BRIEF
The records that follow are to be reproduced verbatim.

RAW DATA
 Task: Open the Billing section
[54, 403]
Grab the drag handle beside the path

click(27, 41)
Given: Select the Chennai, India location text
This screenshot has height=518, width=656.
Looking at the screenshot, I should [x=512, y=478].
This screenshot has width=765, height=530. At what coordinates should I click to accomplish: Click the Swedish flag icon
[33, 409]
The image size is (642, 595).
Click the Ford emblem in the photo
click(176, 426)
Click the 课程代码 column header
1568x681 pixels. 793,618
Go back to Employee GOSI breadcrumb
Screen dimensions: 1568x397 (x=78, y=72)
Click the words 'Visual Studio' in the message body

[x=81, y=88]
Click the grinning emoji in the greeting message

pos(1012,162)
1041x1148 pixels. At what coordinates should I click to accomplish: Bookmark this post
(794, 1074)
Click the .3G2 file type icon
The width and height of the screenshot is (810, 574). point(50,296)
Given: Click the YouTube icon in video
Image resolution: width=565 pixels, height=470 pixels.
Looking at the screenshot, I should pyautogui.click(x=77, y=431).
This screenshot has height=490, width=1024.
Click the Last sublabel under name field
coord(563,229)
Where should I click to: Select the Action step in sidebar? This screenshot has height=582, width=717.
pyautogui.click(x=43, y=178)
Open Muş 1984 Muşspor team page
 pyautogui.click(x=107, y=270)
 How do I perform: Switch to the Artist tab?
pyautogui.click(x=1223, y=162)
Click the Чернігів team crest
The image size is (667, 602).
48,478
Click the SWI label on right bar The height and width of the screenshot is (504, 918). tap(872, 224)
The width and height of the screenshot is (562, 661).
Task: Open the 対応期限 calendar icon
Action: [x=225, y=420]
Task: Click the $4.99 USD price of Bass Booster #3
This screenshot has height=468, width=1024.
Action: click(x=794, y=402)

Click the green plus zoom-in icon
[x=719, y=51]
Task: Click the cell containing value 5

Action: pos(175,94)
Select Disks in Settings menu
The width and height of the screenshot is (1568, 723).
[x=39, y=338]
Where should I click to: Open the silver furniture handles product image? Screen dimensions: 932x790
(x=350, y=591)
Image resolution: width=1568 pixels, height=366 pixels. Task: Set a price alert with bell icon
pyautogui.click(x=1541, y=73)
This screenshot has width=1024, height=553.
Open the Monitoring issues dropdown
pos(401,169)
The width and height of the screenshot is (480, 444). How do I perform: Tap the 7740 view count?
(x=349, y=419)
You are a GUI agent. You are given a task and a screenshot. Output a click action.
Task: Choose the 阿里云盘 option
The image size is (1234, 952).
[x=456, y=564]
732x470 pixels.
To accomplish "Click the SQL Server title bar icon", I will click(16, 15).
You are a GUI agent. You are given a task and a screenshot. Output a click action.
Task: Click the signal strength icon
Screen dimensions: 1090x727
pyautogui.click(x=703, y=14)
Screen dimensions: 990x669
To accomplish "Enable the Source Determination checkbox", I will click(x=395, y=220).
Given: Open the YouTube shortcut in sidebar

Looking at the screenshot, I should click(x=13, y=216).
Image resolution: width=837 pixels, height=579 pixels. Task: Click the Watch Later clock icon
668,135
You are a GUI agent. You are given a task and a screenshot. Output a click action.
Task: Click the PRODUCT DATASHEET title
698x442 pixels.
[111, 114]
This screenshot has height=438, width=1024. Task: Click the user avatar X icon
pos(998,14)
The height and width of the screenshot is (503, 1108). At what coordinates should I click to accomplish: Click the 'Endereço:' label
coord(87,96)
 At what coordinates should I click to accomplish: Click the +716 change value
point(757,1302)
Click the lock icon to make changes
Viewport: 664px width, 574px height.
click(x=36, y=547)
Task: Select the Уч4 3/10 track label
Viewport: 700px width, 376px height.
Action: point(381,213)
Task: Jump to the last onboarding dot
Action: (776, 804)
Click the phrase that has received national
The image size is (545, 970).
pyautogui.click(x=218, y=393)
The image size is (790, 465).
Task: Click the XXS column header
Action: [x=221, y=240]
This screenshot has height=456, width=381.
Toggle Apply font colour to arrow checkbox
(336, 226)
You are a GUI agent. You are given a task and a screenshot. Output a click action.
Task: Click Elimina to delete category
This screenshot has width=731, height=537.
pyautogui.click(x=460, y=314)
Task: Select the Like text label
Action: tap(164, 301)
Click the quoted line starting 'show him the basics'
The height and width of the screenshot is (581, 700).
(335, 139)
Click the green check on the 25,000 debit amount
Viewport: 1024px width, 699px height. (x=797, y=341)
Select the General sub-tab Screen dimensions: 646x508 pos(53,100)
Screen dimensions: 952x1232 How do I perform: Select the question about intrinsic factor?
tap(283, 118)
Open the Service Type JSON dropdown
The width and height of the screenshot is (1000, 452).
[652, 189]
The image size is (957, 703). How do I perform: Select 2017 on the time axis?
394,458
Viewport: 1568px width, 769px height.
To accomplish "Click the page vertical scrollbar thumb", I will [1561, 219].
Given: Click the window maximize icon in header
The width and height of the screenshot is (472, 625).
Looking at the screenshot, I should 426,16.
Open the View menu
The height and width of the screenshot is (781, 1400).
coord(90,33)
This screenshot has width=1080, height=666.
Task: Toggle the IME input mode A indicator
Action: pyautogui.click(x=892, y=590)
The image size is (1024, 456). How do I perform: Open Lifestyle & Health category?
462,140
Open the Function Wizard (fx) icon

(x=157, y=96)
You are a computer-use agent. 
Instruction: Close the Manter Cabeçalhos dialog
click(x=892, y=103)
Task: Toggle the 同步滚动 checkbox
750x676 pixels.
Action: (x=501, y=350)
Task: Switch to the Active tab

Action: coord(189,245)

FINISHED TASK
 Task: Open the Billing section
[54, 403]
Grab the drag handle beside the path

click(27, 41)
Given: Select the Chennai, India location text
This screenshot has height=518, width=656.
Looking at the screenshot, I should [x=512, y=478].
This screenshot has width=765, height=530. At what coordinates should I click to accomplish: Click the Swedish flag icon
[33, 409]
The image size is (642, 595).
Click the Ford emblem in the photo
click(176, 426)
Click the 课程代码 column header
1568x681 pixels. 793,618
Go back to Employee GOSI breadcrumb
Screen dimensions: 1568x397 (x=78, y=72)
Click the words 'Visual Studio' in the message body

[x=81, y=88]
Click the grinning emoji in the greeting message

pos(1012,162)
1041x1148 pixels. At what coordinates should I click to accomplish: Bookmark this post
(794, 1074)
Click the .3G2 file type icon
The width and height of the screenshot is (810, 574). point(50,296)
Given: Click the YouTube icon in video
Image resolution: width=565 pixels, height=470 pixels.
Looking at the screenshot, I should pyautogui.click(x=77, y=431).
This screenshot has height=490, width=1024.
Click the Last sublabel under name field
coord(563,229)
Where should I click to: Select the Action step in sidebar? This screenshot has height=582, width=717.
pyautogui.click(x=43, y=178)
Open Muş 1984 Muşspor team page
 pyautogui.click(x=107, y=270)
 How do I perform: Switch to the Artist tab?
pyautogui.click(x=1223, y=162)
Click the Чернігів team crest
The image size is (667, 602).
48,478
Click the SWI label on right bar The height and width of the screenshot is (504, 918). tap(872, 224)
The width and height of the screenshot is (562, 661).
Task: Open the 対応期限 calendar icon
Action: [x=225, y=420]
Task: Click the $4.99 USD price of Bass Booster #3
This screenshot has height=468, width=1024.
Action: click(x=794, y=402)

Click the green plus zoom-in icon
[x=719, y=51]
Task: Click the cell containing value 5

Action: pos(175,94)
Select Disks in Settings menu
The width and height of the screenshot is (1568, 723).
[x=39, y=338]
Where should I click to: Open the silver furniture handles product image? Screen dimensions: 932x790
(x=350, y=591)
Image resolution: width=1568 pixels, height=366 pixels. Task: Set a price alert with bell icon
pyautogui.click(x=1541, y=73)
This screenshot has width=1024, height=553.
Open the Monitoring issues dropdown
pos(401,169)
The width and height of the screenshot is (480, 444). How do I perform: Tap the 7740 view count?
(x=349, y=419)
You are a GUI agent. You are given a task and a screenshot. Output a click action.
Task: Choose the 阿里云盘 option
The image size is (1234, 952).
[x=456, y=564]
732x470 pixels.
To accomplish "Click the SQL Server title bar icon", I will click(16, 15).
You are a GUI agent. You are given a task and a screenshot. Output a click action.
Task: Click the signal strength icon
Screen dimensions: 1090x727
pyautogui.click(x=703, y=14)
Screen dimensions: 990x669
To accomplish "Enable the Source Determination checkbox", I will click(x=395, y=220).
Given: Open the YouTube shortcut in sidebar

Looking at the screenshot, I should click(x=13, y=216).
Image resolution: width=837 pixels, height=579 pixels. Task: Click the Watch Later clock icon
668,135
You are a GUI agent. You are given a task and a screenshot. Output a click action.
Task: Click the PRODUCT DATASHEET title
698x442 pixels.
[111, 114]
This screenshot has height=438, width=1024. Task: Click the user avatar X icon
pos(998,14)
The height and width of the screenshot is (503, 1108). At what coordinates should I click to accomplish: Click the 'Endereço:' label
coord(87,96)
 At what coordinates should I click to accomplish: Click the +716 change value
point(757,1302)
Click the lock icon to make changes
Viewport: 664px width, 574px height.
click(x=36, y=547)
Task: Select the Уч4 3/10 track label
Viewport: 700px width, 376px height.
Action: point(381,213)
Task: Jump to the last onboarding dot
Action: (776, 804)
Click the phrase that has received national
The image size is (545, 970).
pyautogui.click(x=218, y=393)
The image size is (790, 465).
Task: Click the XXS column header
Action: [x=221, y=240]
This screenshot has height=456, width=381.
Toggle Apply font colour to arrow checkbox
(336, 226)
You are a GUI agent. You are given a task and a screenshot. Output a click action.
Task: Click Elimina to delete category
This screenshot has width=731, height=537.
pyautogui.click(x=460, y=314)
Task: Select the Like text label
Action: tap(164, 301)
Click the quoted line starting 'show him the basics'
The height and width of the screenshot is (581, 700).
(335, 139)
Click the green check on the 25,000 debit amount
Viewport: 1024px width, 699px height. (x=797, y=341)
Select the General sub-tab Screen dimensions: 646x508 pos(53,100)
Screen dimensions: 952x1232 How do I perform: Select the question about intrinsic factor?
tap(283, 118)
Open the Service Type JSON dropdown
The width and height of the screenshot is (1000, 452).
[652, 189]
The image size is (957, 703). How do I perform: Select 2017 on the time axis?
394,458
Viewport: 1568px width, 769px height.
To accomplish "Click the page vertical scrollbar thumb", I will [1561, 219].
Given: Click the window maximize icon in header
The width and height of the screenshot is (472, 625).
Looking at the screenshot, I should 426,16.
Open the View menu
The height and width of the screenshot is (781, 1400).
coord(90,33)
This screenshot has width=1080, height=666.
Task: Toggle the IME input mode A indicator
Action: pyautogui.click(x=892, y=590)
The image size is (1024, 456). How do I perform: Open Lifestyle & Health category?
462,140
Open the Function Wizard (fx) icon

(x=157, y=96)
You are a computer-use agent. 
Instruction: Close the Manter Cabeçalhos dialog
click(x=892, y=103)
Task: Toggle the 同步滚动 checkbox
750x676 pixels.
Action: (x=501, y=350)
Task: Switch to the Active tab

Action: coord(189,245)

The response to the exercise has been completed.